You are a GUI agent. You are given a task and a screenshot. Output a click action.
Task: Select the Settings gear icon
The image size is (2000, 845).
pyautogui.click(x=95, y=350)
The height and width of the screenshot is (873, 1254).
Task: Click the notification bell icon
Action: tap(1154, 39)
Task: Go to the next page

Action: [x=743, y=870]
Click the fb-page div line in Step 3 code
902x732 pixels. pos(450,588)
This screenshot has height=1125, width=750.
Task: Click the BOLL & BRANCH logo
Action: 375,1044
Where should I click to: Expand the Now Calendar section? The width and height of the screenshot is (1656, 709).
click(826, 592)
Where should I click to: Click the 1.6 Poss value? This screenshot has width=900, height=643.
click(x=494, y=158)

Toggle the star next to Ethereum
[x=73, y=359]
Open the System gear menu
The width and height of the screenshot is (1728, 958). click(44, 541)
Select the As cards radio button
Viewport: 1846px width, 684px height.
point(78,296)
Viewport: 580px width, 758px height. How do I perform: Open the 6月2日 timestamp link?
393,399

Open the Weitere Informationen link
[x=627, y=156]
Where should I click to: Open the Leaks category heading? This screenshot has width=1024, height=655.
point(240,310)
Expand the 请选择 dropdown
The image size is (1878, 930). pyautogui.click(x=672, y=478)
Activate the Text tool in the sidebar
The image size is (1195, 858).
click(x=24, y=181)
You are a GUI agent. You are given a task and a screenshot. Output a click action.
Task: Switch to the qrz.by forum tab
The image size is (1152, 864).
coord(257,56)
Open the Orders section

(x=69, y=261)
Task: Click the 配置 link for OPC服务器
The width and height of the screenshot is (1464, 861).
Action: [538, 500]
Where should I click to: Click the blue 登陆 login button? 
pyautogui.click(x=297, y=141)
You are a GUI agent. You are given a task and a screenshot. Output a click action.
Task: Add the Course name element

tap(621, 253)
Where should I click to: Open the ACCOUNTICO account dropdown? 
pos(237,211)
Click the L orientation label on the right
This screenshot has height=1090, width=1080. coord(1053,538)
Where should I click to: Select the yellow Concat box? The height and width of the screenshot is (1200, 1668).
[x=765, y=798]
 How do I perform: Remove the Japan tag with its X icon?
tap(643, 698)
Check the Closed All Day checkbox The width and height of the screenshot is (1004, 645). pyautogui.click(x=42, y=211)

○ ○ ○ ○ ○

Rewrite all of the entries above, substituting "Where do I click to" for every occurrence of "Where should I click to" and leaving everything else unchanged.

--- REPLY TO THE TASK ---
You are a GUI agent. You are given a task and a screenshot. Output a click action.
Task: Select the Settings gear icon
The image size is (2000, 845).
pyautogui.click(x=95, y=350)
The height and width of the screenshot is (873, 1254).
Task: Click the notification bell icon
Action: tap(1154, 39)
Task: Go to the next page

Action: [x=743, y=870]
Click the fb-page div line in Step 3 code
902x732 pixels. pos(450,588)
This screenshot has height=1125, width=750.
Task: Click the BOLL & BRANCH logo
Action: 375,1044
Where do I click to: Expand the Now Calendar section? The width and height of the screenshot is (1656, 709).
click(826, 592)
Where do I click to: Click the 1.6 Poss value? This screenshot has width=900, height=643.
click(x=494, y=158)

Toggle the star next to Ethereum
[x=73, y=359]
Open the System gear menu
The width and height of the screenshot is (1728, 958). click(44, 541)
Select the As cards radio button
Viewport: 1846px width, 684px height.
point(78,296)
Viewport: 580px width, 758px height. How do I perform: Open the 6月2日 timestamp link?
393,399

Open the Weitere Informationen link
[x=627, y=156]
Where do I click to: Open the Leaks category heading? This screenshot has width=1024, height=655.
point(240,310)
Expand the 请选择 dropdown
The image size is (1878, 930). pyautogui.click(x=672, y=478)
Activate the Text tool in the sidebar
The image size is (1195, 858).
click(x=24, y=181)
You are a GUI agent. You are given a task and a screenshot. Output a click action.
Task: Switch to the qrz.by forum tab
The image size is (1152, 864).
coord(257,56)
Open the Orders section

(x=69, y=261)
Task: Click the 配置 link for OPC服务器
The width and height of the screenshot is (1464, 861).
Action: [538, 500]
Where do I click to: Click the blue 登陆 login button? 
pyautogui.click(x=297, y=141)
You are a GUI agent. You are given a task and a screenshot. Output a click action.
Task: Add the Course name element

tap(621, 253)
Where do I click to: Open the ACCOUNTICO account dropdown? 
pos(237,211)
Click the L orientation label on the right
This screenshot has height=1090, width=1080. coord(1053,538)
Where do I click to: Select the yellow Concat box? The height and width of the screenshot is (1200, 1668).
[x=765, y=798]
 How do I perform: Remove the Japan tag with its X icon?
tap(643, 698)
Check the Closed All Day checkbox The width and height of the screenshot is (1004, 645). pyautogui.click(x=42, y=211)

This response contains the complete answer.